* EXERCISE INSTRUCTIONS
What follows is a set of records; give them all back exactly.

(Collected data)
——————————

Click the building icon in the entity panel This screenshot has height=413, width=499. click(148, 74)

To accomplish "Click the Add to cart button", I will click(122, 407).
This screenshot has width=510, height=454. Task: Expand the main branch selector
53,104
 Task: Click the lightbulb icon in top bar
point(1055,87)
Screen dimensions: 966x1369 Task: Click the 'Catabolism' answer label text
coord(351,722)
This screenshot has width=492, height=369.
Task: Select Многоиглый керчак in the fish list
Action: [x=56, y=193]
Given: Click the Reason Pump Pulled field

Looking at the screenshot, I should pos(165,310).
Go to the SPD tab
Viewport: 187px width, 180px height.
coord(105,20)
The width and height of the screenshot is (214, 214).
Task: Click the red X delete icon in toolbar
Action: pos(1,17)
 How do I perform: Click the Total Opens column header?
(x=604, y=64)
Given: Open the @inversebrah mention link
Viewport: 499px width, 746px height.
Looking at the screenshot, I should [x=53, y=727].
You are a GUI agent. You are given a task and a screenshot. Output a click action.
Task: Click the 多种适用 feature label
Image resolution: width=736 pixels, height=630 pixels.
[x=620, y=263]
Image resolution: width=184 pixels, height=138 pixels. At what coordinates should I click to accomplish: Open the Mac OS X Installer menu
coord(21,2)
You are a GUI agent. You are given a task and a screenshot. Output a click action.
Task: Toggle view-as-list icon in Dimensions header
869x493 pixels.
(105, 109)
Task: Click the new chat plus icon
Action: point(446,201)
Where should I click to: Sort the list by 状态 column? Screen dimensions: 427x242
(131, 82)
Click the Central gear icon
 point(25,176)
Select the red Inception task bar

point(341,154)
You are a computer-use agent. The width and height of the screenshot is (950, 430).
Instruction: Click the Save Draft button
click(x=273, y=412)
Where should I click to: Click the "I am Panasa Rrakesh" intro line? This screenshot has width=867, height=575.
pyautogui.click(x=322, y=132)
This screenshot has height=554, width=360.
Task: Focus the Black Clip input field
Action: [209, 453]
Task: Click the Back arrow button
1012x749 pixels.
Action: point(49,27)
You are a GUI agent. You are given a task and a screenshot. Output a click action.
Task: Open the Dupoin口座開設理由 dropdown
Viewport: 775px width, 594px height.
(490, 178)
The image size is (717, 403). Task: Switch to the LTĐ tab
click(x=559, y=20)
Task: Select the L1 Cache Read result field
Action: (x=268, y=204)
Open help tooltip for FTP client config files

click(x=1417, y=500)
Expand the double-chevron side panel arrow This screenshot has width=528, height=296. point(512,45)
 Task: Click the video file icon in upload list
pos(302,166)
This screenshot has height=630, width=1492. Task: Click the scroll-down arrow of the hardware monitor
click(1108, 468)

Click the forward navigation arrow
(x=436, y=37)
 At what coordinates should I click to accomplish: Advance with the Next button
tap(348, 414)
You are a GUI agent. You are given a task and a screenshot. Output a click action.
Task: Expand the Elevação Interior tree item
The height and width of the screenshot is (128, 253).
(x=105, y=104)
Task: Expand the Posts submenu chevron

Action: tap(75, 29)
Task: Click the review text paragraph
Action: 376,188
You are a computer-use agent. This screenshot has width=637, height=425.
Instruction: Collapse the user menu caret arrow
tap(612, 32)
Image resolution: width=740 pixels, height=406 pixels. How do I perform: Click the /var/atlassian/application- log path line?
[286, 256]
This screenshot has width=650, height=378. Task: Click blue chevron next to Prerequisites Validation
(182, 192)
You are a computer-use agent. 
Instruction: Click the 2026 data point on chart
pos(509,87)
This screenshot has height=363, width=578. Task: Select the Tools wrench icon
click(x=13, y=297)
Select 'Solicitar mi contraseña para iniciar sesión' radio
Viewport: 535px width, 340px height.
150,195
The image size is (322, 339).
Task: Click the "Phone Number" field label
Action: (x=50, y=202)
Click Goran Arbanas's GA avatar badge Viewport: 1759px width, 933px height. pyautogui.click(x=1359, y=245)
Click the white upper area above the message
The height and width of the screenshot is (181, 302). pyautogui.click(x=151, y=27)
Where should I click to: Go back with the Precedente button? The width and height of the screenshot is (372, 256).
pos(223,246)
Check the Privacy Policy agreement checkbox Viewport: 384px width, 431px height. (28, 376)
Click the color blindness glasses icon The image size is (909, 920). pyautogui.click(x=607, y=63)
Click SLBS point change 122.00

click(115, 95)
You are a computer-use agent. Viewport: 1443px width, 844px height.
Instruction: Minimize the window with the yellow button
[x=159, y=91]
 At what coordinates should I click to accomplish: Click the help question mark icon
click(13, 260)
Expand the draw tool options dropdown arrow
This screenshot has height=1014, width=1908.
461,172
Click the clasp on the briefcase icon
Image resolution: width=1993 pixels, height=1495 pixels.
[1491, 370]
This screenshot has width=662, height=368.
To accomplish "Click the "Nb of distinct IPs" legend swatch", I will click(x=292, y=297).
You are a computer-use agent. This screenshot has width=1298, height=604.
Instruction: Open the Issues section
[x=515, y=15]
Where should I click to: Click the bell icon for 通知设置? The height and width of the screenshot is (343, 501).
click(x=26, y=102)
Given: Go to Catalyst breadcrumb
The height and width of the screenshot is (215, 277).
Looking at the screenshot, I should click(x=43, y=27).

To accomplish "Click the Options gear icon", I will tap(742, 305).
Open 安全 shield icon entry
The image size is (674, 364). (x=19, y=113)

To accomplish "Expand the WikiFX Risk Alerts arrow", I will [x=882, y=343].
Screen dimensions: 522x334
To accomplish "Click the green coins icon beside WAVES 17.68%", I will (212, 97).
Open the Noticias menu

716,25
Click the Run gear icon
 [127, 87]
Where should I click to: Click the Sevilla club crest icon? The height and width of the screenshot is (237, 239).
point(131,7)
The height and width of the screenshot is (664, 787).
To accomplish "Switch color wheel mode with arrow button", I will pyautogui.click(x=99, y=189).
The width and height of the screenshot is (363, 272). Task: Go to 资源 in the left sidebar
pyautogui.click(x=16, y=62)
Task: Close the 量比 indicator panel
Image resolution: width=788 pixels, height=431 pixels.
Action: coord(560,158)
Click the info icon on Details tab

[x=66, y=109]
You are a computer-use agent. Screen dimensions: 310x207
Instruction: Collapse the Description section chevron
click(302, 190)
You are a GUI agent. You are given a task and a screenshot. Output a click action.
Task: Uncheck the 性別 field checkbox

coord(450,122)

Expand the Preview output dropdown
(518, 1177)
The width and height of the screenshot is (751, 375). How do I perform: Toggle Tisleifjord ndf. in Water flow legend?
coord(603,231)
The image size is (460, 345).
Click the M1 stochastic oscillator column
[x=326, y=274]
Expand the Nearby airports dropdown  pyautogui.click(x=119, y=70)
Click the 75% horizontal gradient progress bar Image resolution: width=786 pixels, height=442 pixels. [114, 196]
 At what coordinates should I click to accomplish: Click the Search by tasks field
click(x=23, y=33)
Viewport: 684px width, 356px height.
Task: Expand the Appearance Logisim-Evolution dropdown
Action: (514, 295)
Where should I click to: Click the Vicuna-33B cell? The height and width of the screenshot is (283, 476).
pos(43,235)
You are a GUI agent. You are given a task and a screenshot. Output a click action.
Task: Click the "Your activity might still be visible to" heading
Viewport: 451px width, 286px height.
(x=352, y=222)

——————————

* RESPONSE AREA
Click the building icon in the entity panel This screenshot has height=413, width=499. click(148, 74)

To accomplish "Click the Add to cart button", I will click(122, 407).
This screenshot has width=510, height=454. Task: Expand the main branch selector
53,104
 Task: Click the lightbulb icon in top bar
point(1055,87)
Screen dimensions: 966x1369 Task: Click the 'Catabolism' answer label text
coord(351,722)
This screenshot has width=492, height=369.
Task: Select Многоиглый керчак in the fish list
Action: [x=56, y=193]
Given: Click the Reason Pump Pulled field

Looking at the screenshot, I should pos(165,310).
Go to the SPD tab
Viewport: 187px width, 180px height.
coord(105,20)
The width and height of the screenshot is (214, 214).
Task: Click the red X delete icon in toolbar
Action: pos(1,17)
 How do I perform: Click the Total Opens column header?
(x=604, y=64)
Given: Open the @inversebrah mention link
Viewport: 499px width, 746px height.
Looking at the screenshot, I should [x=53, y=727].
You are a GUI agent. You are given a task and a screenshot. Output a click action.
Task: Click the 多种适用 feature label
Image resolution: width=736 pixels, height=630 pixels.
[x=620, y=263]
Image resolution: width=184 pixels, height=138 pixels. At what coordinates should I click to accomplish: Open the Mac OS X Installer menu
coord(21,2)
You are a GUI agent. You are given a task and a screenshot. Output a click action.
Task: Toggle view-as-list icon in Dimensions header
869x493 pixels.
(105, 109)
Task: Click the new chat plus icon
Action: point(446,201)
Where should I click to: Sort the list by 状态 column? Screen dimensions: 427x242
(131, 82)
Click the Central gear icon
 point(25,176)
Select the red Inception task bar

point(341,154)
You are a computer-use agent. The width and height of the screenshot is (950, 430).
Instruction: Click the Save Draft button
click(x=273, y=412)
Where should I click to: Click the "I am Panasa Rrakesh" intro line? This screenshot has width=867, height=575.
pyautogui.click(x=322, y=132)
This screenshot has height=554, width=360.
Task: Focus the Black Clip input field
Action: [209, 453]
Task: Click the Back arrow button
1012x749 pixels.
Action: point(49,27)
You are a GUI agent. You are given a task and a screenshot. Output a click action.
Task: Open the Dupoin口座開設理由 dropdown
Viewport: 775px width, 594px height.
(490, 178)
The image size is (717, 403). Task: Switch to the LTĐ tab
click(x=559, y=20)
Task: Select the L1 Cache Read result field
Action: (x=268, y=204)
Open help tooltip for FTP client config files

click(x=1417, y=500)
Expand the double-chevron side panel arrow This screenshot has width=528, height=296. point(512,45)
 Task: Click the video file icon in upload list
pos(302,166)
This screenshot has height=630, width=1492. Task: Click the scroll-down arrow of the hardware monitor
click(1108, 468)

Click the forward navigation arrow
(x=436, y=37)
 At what coordinates should I click to accomplish: Advance with the Next button
tap(348, 414)
You are a GUI agent. You are given a task and a screenshot. Output a click action.
Task: Expand the Elevação Interior tree item
The height and width of the screenshot is (128, 253).
(x=105, y=104)
Task: Expand the Posts submenu chevron

Action: tap(75, 29)
Task: Click the review text paragraph
Action: 376,188
You are a computer-use agent. This screenshot has width=637, height=425.
Instruction: Collapse the user menu caret arrow
tap(612, 32)
Image resolution: width=740 pixels, height=406 pixels. How do I perform: Click the /var/atlassian/application- log path line?
[286, 256]
This screenshot has width=650, height=378. Task: Click blue chevron next to Prerequisites Validation
(182, 192)
You are a computer-use agent. 
Instruction: Click the 2026 data point on chart
pos(509,87)
This screenshot has height=363, width=578. Task: Select the Tools wrench icon
click(x=13, y=297)
Select 'Solicitar mi contraseña para iniciar sesión' radio
Viewport: 535px width, 340px height.
150,195
The image size is (322, 339).
Task: Click the "Phone Number" field label
Action: (x=50, y=202)
Click Goran Arbanas's GA avatar badge Viewport: 1759px width, 933px height. pyautogui.click(x=1359, y=245)
Click the white upper area above the message
The height and width of the screenshot is (181, 302). pyautogui.click(x=151, y=27)
Where should I click to: Go back with the Precedente button? The width and height of the screenshot is (372, 256).
pos(223,246)
Check the Privacy Policy agreement checkbox Viewport: 384px width, 431px height. (28, 376)
Click the color blindness glasses icon The image size is (909, 920). pyautogui.click(x=607, y=63)
Click SLBS point change 122.00

click(115, 95)
You are a computer-use agent. Viewport: 1443px width, 844px height.
Instruction: Minimize the window with the yellow button
[x=159, y=91]
 At what coordinates should I click to accomplish: Click the help question mark icon
click(13, 260)
Expand the draw tool options dropdown arrow
This screenshot has height=1014, width=1908.
461,172
Click the clasp on the briefcase icon
Image resolution: width=1993 pixels, height=1495 pixels.
[1491, 370]
This screenshot has width=662, height=368.
To accomplish "Click the "Nb of distinct IPs" legend swatch", I will click(x=292, y=297).
You are a computer-use agent. This screenshot has width=1298, height=604.
Instruction: Open the Issues section
[x=515, y=15]
Where should I click to: Click the bell icon for 通知设置? The height and width of the screenshot is (343, 501).
click(x=26, y=102)
Given: Go to Catalyst breadcrumb
The height and width of the screenshot is (215, 277).
Looking at the screenshot, I should click(x=43, y=27).

To accomplish "Click the Options gear icon", I will tap(742, 305).
Open 安全 shield icon entry
The image size is (674, 364). (x=19, y=113)

To accomplish "Expand the WikiFX Risk Alerts arrow", I will [x=882, y=343].
Screen dimensions: 522x334
To accomplish "Click the green coins icon beside WAVES 17.68%", I will (212, 97).
Open the Noticias menu

716,25
Click the Run gear icon
 [127, 87]
Where should I click to: Click the Sevilla club crest icon? The height and width of the screenshot is (237, 239).
point(131,7)
The height and width of the screenshot is (664, 787).
To accomplish "Switch color wheel mode with arrow button", I will pyautogui.click(x=99, y=189).
The width and height of the screenshot is (363, 272). Task: Go to 资源 in the left sidebar
pyautogui.click(x=16, y=62)
Task: Close the 量比 indicator panel
Image resolution: width=788 pixels, height=431 pixels.
Action: coord(560,158)
Click the info icon on Details tab

[x=66, y=109]
You are a computer-use agent. Screen dimensions: 310x207
Instruction: Collapse the Description section chevron
click(302, 190)
You are a GUI agent. You are given a task and a screenshot. Output a click action.
Task: Uncheck the 性別 field checkbox

coord(450,122)

Expand the Preview output dropdown
(518, 1177)
The width and height of the screenshot is (751, 375). How do I perform: Toggle Tisleifjord ndf. in Water flow legend?
coord(603,231)
The image size is (460, 345).
Click the M1 stochastic oscillator column
[x=326, y=274]
Expand the Nearby airports dropdown  pyautogui.click(x=119, y=70)
Click the 75% horizontal gradient progress bar Image resolution: width=786 pixels, height=442 pixels. [114, 196]
 At what coordinates should I click to accomplish: Click the Search by tasks field
click(x=23, y=33)
Viewport: 684px width, 356px height.
Task: Expand the Appearance Logisim-Evolution dropdown
Action: (514, 295)
Where should I click to: Click the Vicuna-33B cell? The height and width of the screenshot is (283, 476).
pos(43,235)
You are a GUI agent. You are given a task and a screenshot. Output a click action.
Task: Click the "Your activity might still be visible to" heading
Viewport: 451px width, 286px height.
(x=352, y=222)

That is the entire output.